第19条の3の規定によると、2004年1月1日以降、台湾の新興産業の会社の董事の3分の2以上が出席する董事会において過半数による決議を経て、特許権又は専門技術による出資者に株式引受権を発行した場合、株式引受権を行使した年度に所得税を課税する。しかし、株式引受権の行使期間は、発行後5年未満又は以上となる可能性があり、また株価下落のために株式引受権を行使しない可能性もあるので、前条即ち第19条の2が規定する期間は、短縮若しくは延期され、場合によっては株式取得が行われず、課税問題が生じないこともありうる。
今回の条文追加は、財政部がこれまでの「株式取得年度=所得の実現した課税年度」とする考え方を、「株式取得年度は所得を計算する年度だが、課税年度ではない」と変更したことを示すもので、特許・技術の評価価値によって株式引受権を取得した場合は、「株式引受権取得年度に所得がなければ、所得が実現する行使年度が課税年度となる」。
今回の改正を理解するには以下の点に留意しなければならない。
1.改正条項は特許権及び専門技術の評価価値による出資についてのみ規定するもので、財政部通達の「技術など無体資産」のように各種の無体資産(商標、商号など)を広く含む場合とは異なる。
2.専門技術とは技術方法を指し、技術サービスではない。前者が財産取引所得であるのに対し、後者は労務報酬又はその他の所得と見なされる。つまり、技術方法の評価価値による出資は財産出資に属し、技術サービスの評価価値による出資は労務出資の形式と見なされる。技術サービスによるものは前掲の財政部の解釈の対象ではなく、本条例の新条項が規定する範囲にも入らない。
3.「新興産業の会社」は本条例第8条及び第9条が規定する「新興重要戦略性産業の会社」ではないため、この規定は新興重要戦略性産業の製造業及び技術サービスに属する業種には適用されない。これらの業種については、経済部の法律による授権によって関係主務官庁が検討し決定する。

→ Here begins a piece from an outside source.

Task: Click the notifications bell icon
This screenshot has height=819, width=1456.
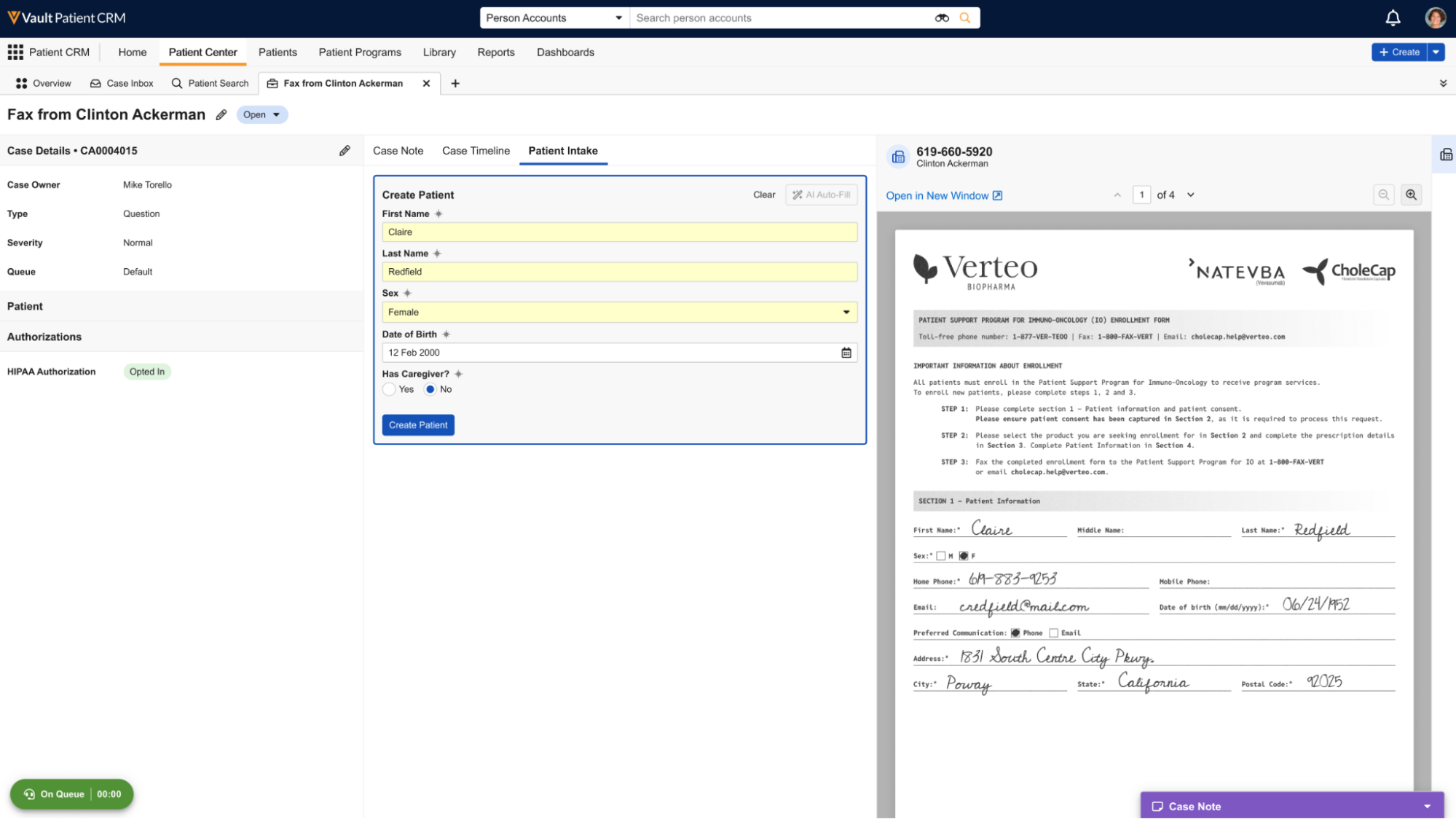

4.所得の計算について本条例第19条の2は「評価価値を以って取得した株式は所得税法によってその所得を計算する」と規定しており、第19条の3は「評価価値を以って取得した株式引受権は、権利行使日の株価が発行価額(約定価格)を超過したとき、差額を所得とする」と規定している。前者は、時価があれば時価によって、時価がなければ額面又は実際価値によることを原則とし、後者は時価によって所得を計算すると明記しているが、大部分の評価価値による株式取得には時価がないため、おそらく「権利行使日の実際の株価」、若しくはその他の条件で額面によって計算することになるかもしれず、これについては今後の課税実務の状況に応じて決定されるだろう。

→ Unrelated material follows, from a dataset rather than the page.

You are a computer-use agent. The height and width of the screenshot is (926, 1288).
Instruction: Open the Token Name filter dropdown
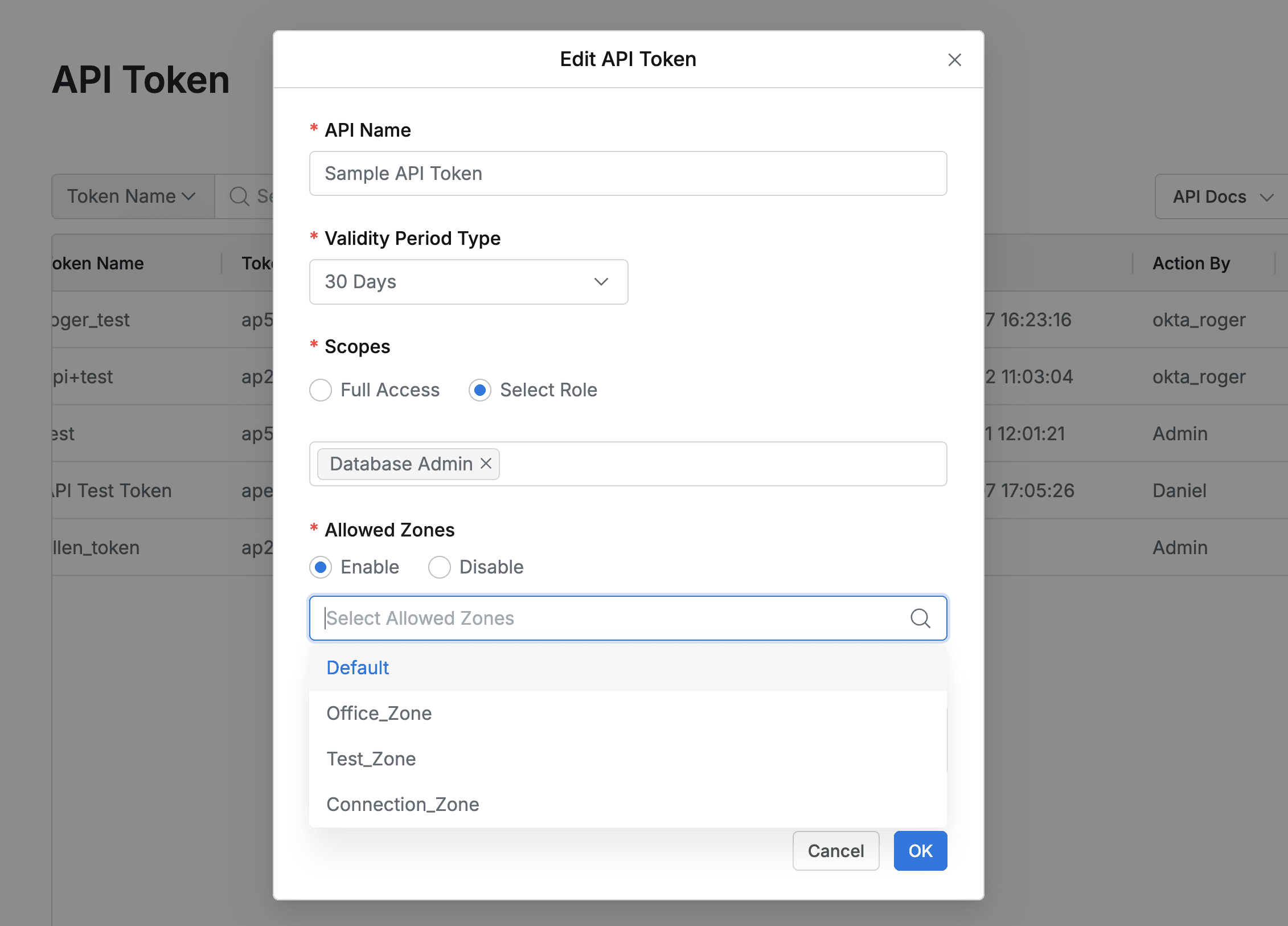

5.個人が所有する特許権又は専門技術の評価価値による出資の場合どのように所得を計算するかは、新しい規定によると、取得コストを提示できない場合は、株式引受金額の30%を控除するか、若しくは権利行使日の標的株式の時価から発行価額を差し引いた金額の30%によって計算する。つまり、所得額は70%となる。
6.徴税制度に関しては、会社は、株主がその引き受ける株式を譲渡するか、若しくは課税延期期間が満了するか、若しくは株式引受権を行使した年度の次の年度の1月末以前に、関連する課税資料を徴税機関に提出し申告しなければならない。これに違反するものは所得税法第111条第2項の規定により処罰される。
上記の規定をまとめ課税効果を分析すると、評価価値による出資金額は株式を直接取得した株式の価値又は最初に取得したストックワラントの価値に相当していなければならない。第19条の3によると、ストックワラントの発行価額は、「公司法」(「会社法」)第140条の額面金額を下回ってはならないとする規定の制限を受けないため、ストックワラントの発行価額を、単なる象徴的金額(1元など)とすることも可能である。
これによれば、評価価値による出資時の株価を100台湾元と仮定すると、直接株式を取得するケースにおいては当年度の所得は100台湾元として計算され、その後、課税を5年間延期する規定を適用した場合、5年後に該株式が全く無価値であっても納税しなければならないことがわかる。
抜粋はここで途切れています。